# [TUGAS 1]
Jawab pertanyaan berikut berdasarkan tulisan tentang ajaran Machiavelli.
(a) Penguasa harus punya sifat seperti dua hewan apa?
(b) Ajaran itu disebut berasal dari bab berapa dalam bukunya?
(c) Di paragraf terakhir, cara-cara yang menghalalkan segalanya disebut dipakai untuk memenangkan siapa?
# [TUGAS 2]
Ketik ulang tanpa mengubah apa pun semua bagian tulisan tentang ajaran Machiavelli, mulai dari "Pimpinan Negara, bagi" terus sampai ke "demi kepentingan individu.".

# [TEKS YANG DITAMPILKAN]

━━━━

Pilihan Sulit, Pemilu Ulang atau People Power. Oleh: Dimas Huda, Pemerhati Politik.
Penguasa haruslah mempunyai sifat-sifat seperti kancil sekaligus singa. Ia harus menjadi kancil untuk mencari lubang jaring dan menjadi singa untuk mengejutkan serigala. Begitu ajaran Niccolo Machiavelli dalam bukunya II Principe di bab 19. Makna dari ajaran Machivelli ini adalah “seorang pemimpin negara harus memiliki sifat-sifat cerdik pandai dan licin seibarat seekor kancil, akan tetapi harus pula memiliki sifat-sifat yang kejam dan tangan besi seibarat singa”.
Pimpinan Negara, bagi Machiavelli, boleh berbuat apa saja asalkan tujuan bisa tercapai. Dengan begitu, terjadilah het doel heilight de middeled (tujuan itu menghalalkan semua cara). Negara dapat menindak demi kepentingan individu.
Boleh jadi, hari-hari belakangan ini publik merasakan betul aroma ajaran tokoh Zaman Renaisance itu. Ada upaya, usaha, cara-cara yang menghalalkan segalanya untuk memenangkan sang petahana dalam pemilu.

━━━━

# [CUPLIKAN DATA]
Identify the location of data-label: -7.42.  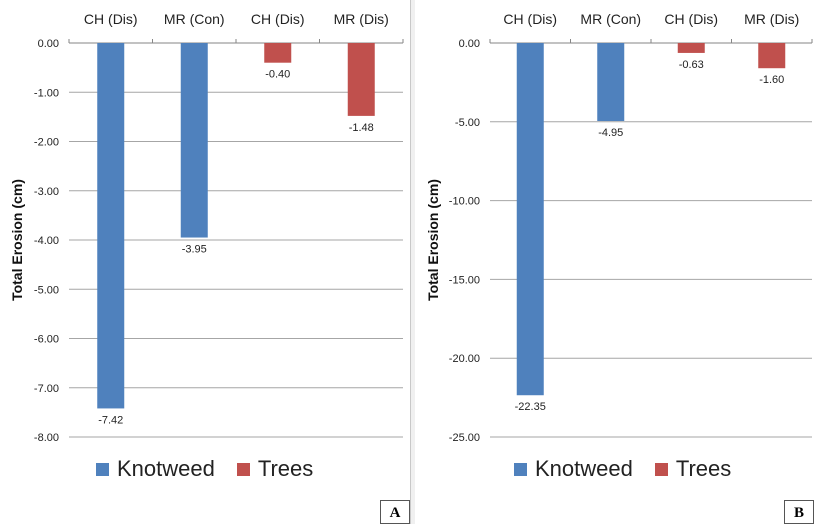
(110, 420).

━━━━

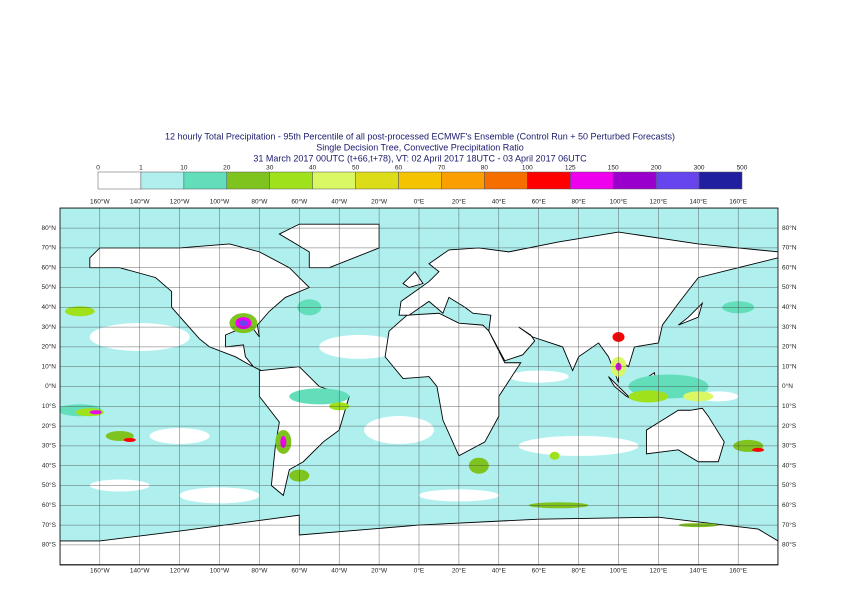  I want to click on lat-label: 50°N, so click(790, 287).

━━━━

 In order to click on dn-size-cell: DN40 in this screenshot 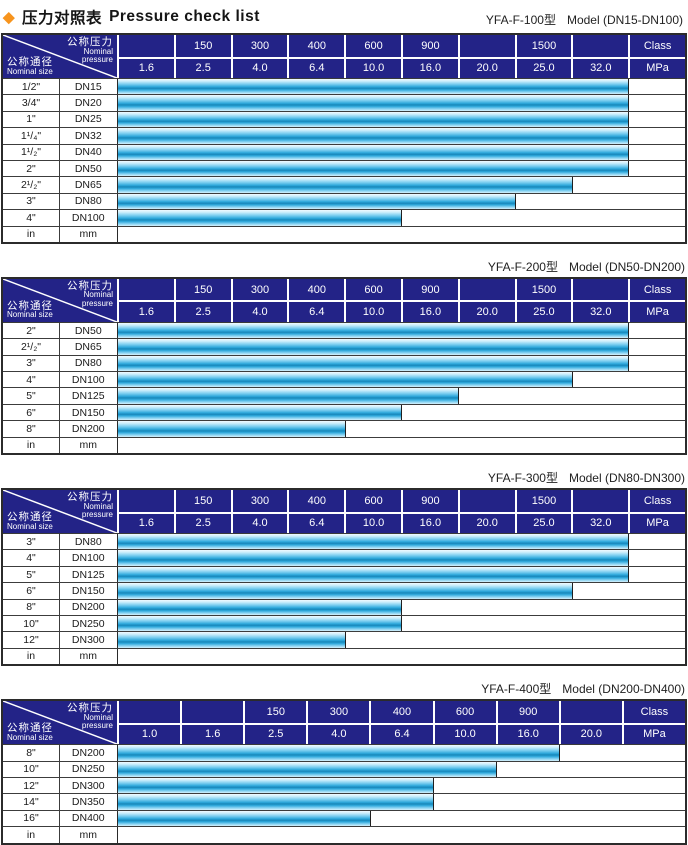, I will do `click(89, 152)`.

━━━━

# [KOTAK JAWABAN 1]
(a) Kancil dan singa.
(b) Bab 19.
(c) Sang petahana dalam pemilu.

# [KOTAK JAWABAN 2]
Pimpinan Negara, bagi Machiavelli, boleh berbuat apa saja asalkan tujuan bisa tercapai. Dengan begitu, terjadilah het doel heilight de middeled (tujuan itu menghalalkan semua cara). Negara dapat menindak demi kepentingan individu.